Serial-attached SCSI (SAS) drives offer a higher level of performance vs. SATA drives, which have become ubiquitous in lower priced arrays. In recent months, several storage vendors have introduced arrays supporting both drive types, such as Gateway's E-842R SAN and EqualLogic's PS3000 Series.
Andrew Monroe, IT manager at AirClic, a mobile information services company in Newtown, PA, says his storage consists of various types of databases all with different I/O patterns. He figured that moving from SATA to SAS drives would alleviate performance bottlenecks and the new EqualLogic SAS drives definitely improved performance, he says. Monroe admitted, however, that before using the PS3000 he didn't know exactly what type of performance improvement to expect. "We could only guess," he says.
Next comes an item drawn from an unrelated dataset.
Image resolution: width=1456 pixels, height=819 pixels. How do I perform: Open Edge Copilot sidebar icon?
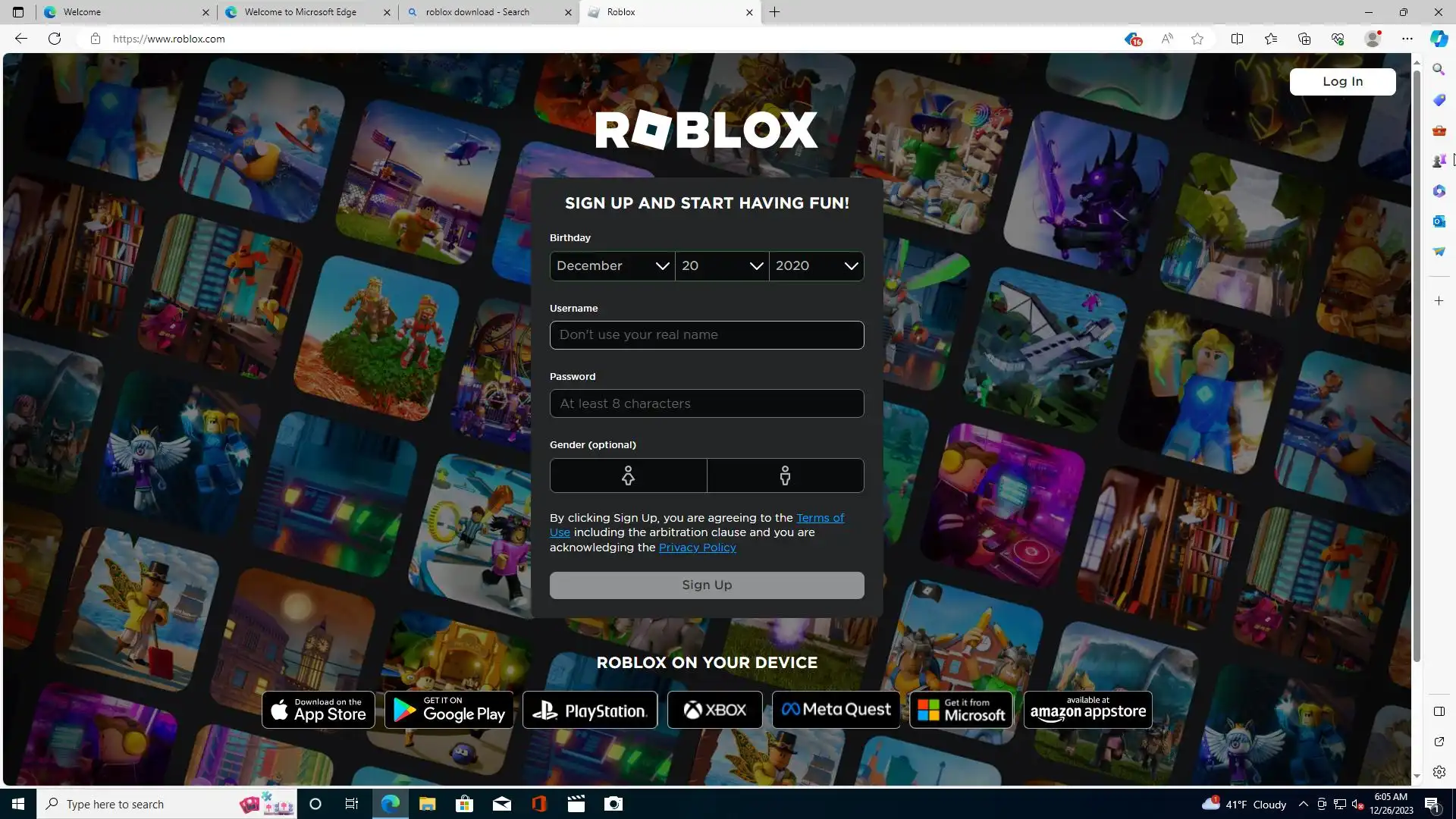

Monroe relies on Oracle tools to improve the performance of his databases.
Akorri Networks, Littleton, MA, a new software development company just coming out of stealth mode, believes the most important performance metric "is how the application performs against its SLA [service-level agreement]," says Cynthia Gallant, Akorri's VP of marketing and business development.
Akorri's BalancePoint product suite, scheduled for release this month, is designed to help storage admins understand how the devices in the app's data path affect its performance, such as the data tier (array, switch and data servers), app tier (app servers and Web servers) and network tier (firewall, router and Internet). In other words, if you want to increase an app's performance, instead of upgrading to SAS drives, you may get a better ROI by investing in a fatter network pipe or adding more memory to your app servers.
Akorri's "secret sauce" is its proprietary algorithms, which examine an app's workload and analyze the infrastructure's ability to service the app. The more BalancePoint is used, the bigger its database of I/O information becomes, which results in better performance improvement recommendations, says Gallant. Of course, everyone's mileage will vary and there's no way to verify Akorri's claims without testing the product. Akorri founder and CTO Rich Corley says several users have installed BalancePoint in their production environments and were seeing great results; none, however, was made available to talk to in the timeframe for this article.
Akorri has set an ambitious goal to track an app's performance throughout the entire storage, server and network infrastructure. However, the program needs the ability to talk to every device in the app's data path; that can be tricky when dealing with legacy devices and storage products that aren't SMI-S compliant. Based on the information BalancePoint collects, it can make recommendations on how to not only increase performance, but plan for future growth. The program also provides an early warning about potential application brownouts due to resource misalignment or contention. If Akorri delivers on its goal, it has the potential to become an important storage resource management tool.